# Bluetooth Radio



## PF13 (Aug 2, 2013)

I seem to remember the Peugeot cab for the Bailey being specced as having bluetooth. Certainly the Peugeot manual makes reference to this. Does anyone know if it has this functionality? If so, how do I access it? I would really like to be able to play music from my phone through the stereo.

Thanks in advance


----------



## Camdoon (Sep 21, 2012)

As far as I am aware they talked with forked tongue.


----------



## Paddy7 (Aug 22, 2012)

The vehicle used for the Approach range specifically my 745 does not have blue tooth, i suspect the radio installed was a lower spec for cost purposes. 
I have tried at length to resolve this issue as i want to connect my ipod / iphone, i am now looking at installing a JVC head unit which means obtaining a replacement facia plate, and i may lose the streering controls. 
However i am not to bothered about the steering controls as i get the co pilot to do the tuning & music selection.

Paddy.


----------



## PF13 (Aug 2, 2013)

Thanks for the info. Have you looked at anything the peugeot main dealer could supply? Also i used to have a dension interface, i wonder if one of those would do the job?


----------



## Camdoon (Sep 21, 2012)

I tried the main dealer and he suggested I did not bother with any Peugeot offers. He recommended a local specialist who had closed.


----------



## PF13 (Aug 2, 2013)

I am investigating Dension options. I will report back if any progress.


----------



## pete4x4 (Dec 20, 2006)

There are after market units that will make use of the cd multi changer capability of the radio.
I fitted one to my Bailey 2 years ago and instantly got the Ipod interface working through the Aux input. Connect2 was the make if I remember correctly.
I am still trying to get Peugeot to enable the cd changer so that I can use the steering wheel controls so I'm unable to verify that it works completely.

What I have done in the mean time is get off ebay a Bluetooth to Ipod interface so that I can now connect wirelessly to the radio.

Just want the steering controls to work now.

Pete


----------



## PF13 (Aug 2, 2013)

Pete,

Is this the company you refer to?

https://www.connects2.co.uk/

I have looked at the website but I am struggling a bit to see what I need to order. I searched on Peugeot and Boxer but there are no products displayed.

I don't need steering wheel controls, I have an iPod, but would prefer to play from my Samsung Galaxy S3. I also have all my music as MP3's on a 16gb stick in my Volvo which I could easily clone.

So I guess what I therefore need is either something to play from my phone via either the 3.5mm jack or the micro USB socket. Or the other option is being able to play from and control a USB stick.

* Direction: List each distinct username that posts in the Bluetooth radio thread. The lines after this text aren't needed for the task.

* Supplied information:

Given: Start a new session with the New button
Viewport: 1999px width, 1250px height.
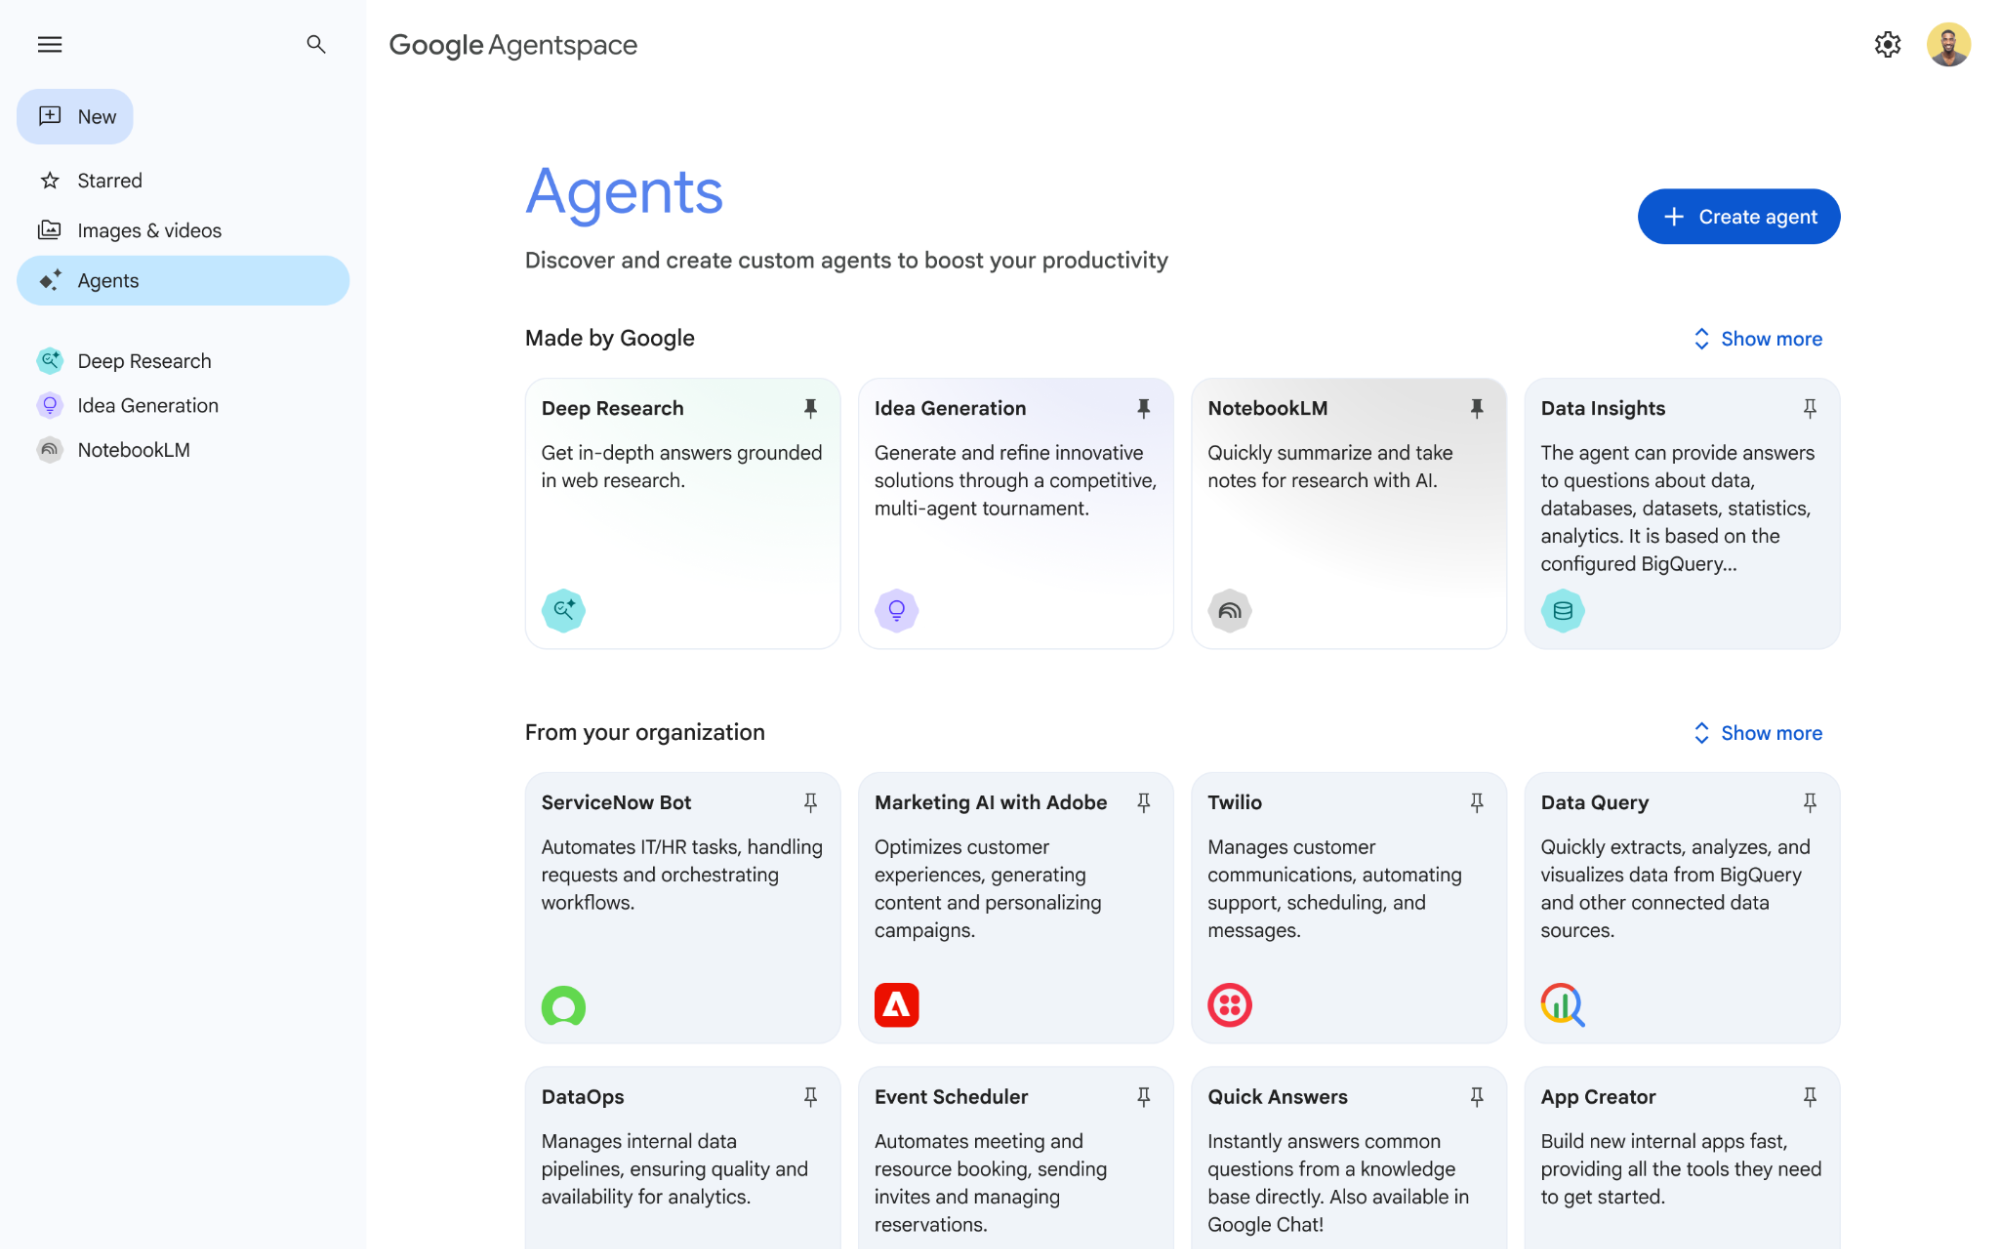Looking at the screenshot, I should click(x=75, y=116).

* Exercise solution: PF13, Camdoon, Paddy7, pete4x4